What’s on my mind at the moment? Obviously the Brexit. I am not allowed to vote, having been out of the country for over 15 years (another reason to feel like an ‘in-betweener’ – I can’t vote here or there). But I’m sick of it all now anyway – the way the ‘Remain’ and ‘In’ camps are polarizing the nation and inciting hatred – by the death of Jo Cox the labour MP – and by the fact that this vote is only happening because Cameron promised a referendum in order to win an election.
Novelist Robert Harris wrote on twitter recently: “How foul this referendum is. The most depressing, divisive, duplicitous political event of my lifetime. May there never be another.” I agree. It’s brought out the worst in people.

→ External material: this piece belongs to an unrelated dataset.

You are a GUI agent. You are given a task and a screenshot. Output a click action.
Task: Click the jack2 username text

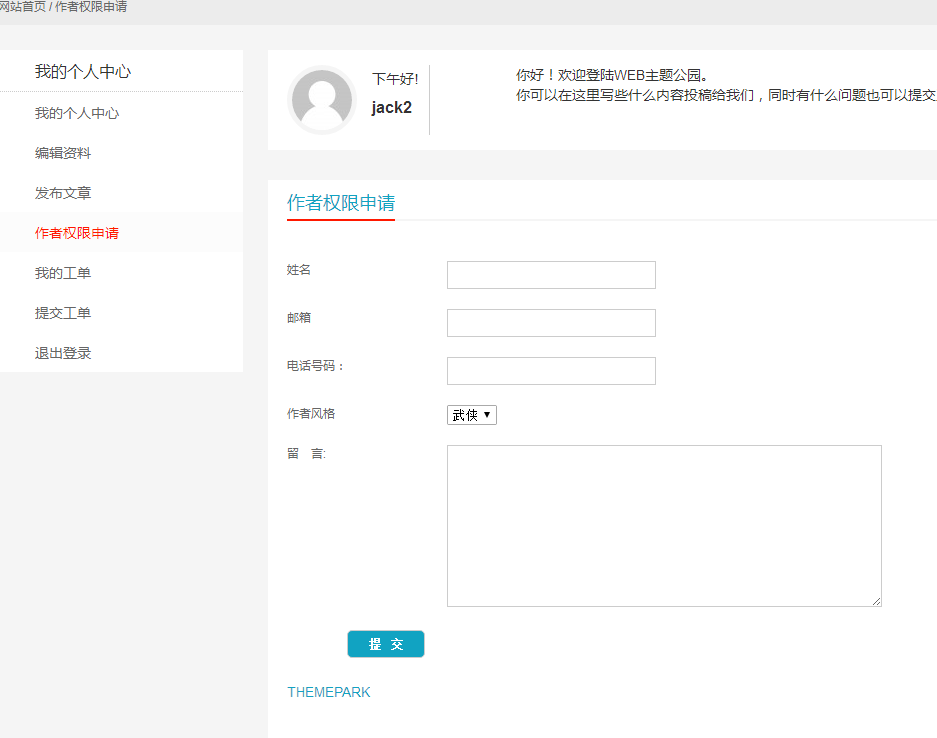(x=390, y=108)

What tips would I give to newcomers to Germany? Learn the lingo as quickly as you can. You’ll feel more comfortable, you’ll make new friends and ultimately you’ll be happier. At the beginning it will drive you crazy. Actually, it will always drive you crazy because unless you grow up here you’ll always question the logic behind Deutsch. Why is a table masculine and a chair feminine? Why is it ‘das Mädchen’ and not ‘die Mädchen’? Why Is Everything Capitalized Godammit?

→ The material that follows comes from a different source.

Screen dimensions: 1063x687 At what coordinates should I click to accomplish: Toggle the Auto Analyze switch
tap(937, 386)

How do you learn the language? Immerse yourself in it. Listen to German radio, watch German TV shows with the sound up loud – especially funny stuff – Anke Engelke made me laugh before I even knew what she was saying. Read German kids books. Take a lot of courses. Find people willing to put up with your crappy German and get drunk with them.
What’s my relationship with bread? Good question. The German’s are crazy about bread. Luckily I had some forewarning. Back in London a German colleague discovered a bakery in Liverpool Street Market that made authentic German baked goods; from proper Brötchen, to Eifelers, Graubrot, potato bread, even sauerkraut rolls (be warned – they give you terrible gas). She organized a weekly delivery straight to our office. At the time it all seemed so novel and mildly amusing. Then I moved to Germany and realized that bread is a very serious business here.
There are bakeries everywhere. There’s one on every street corner. Sometimes there’s a bakery directly across the road from another bakery, and two shops down there’s another one. Yet they’re all doing a roaring trade. And of course everyone insists that their local bakery is the best. Bringing home a simple bread roll can kick off a barrage of questions: Is it bio? Is it crusty on top and soft underneath? Is it moist and fluffy on the inside? Is it a light golden colour? Is it still warm? Does the bakery bake on the premisis or bring in pre-made rolls and heat them up? Is there just the right amount of ‘give’ when you gently squeeze the brötchen? Does your mouth have a veritable orgasm when you eat it? Enough already! It’s just a bread roll people! That’s pretty much all I’d like to say about bread.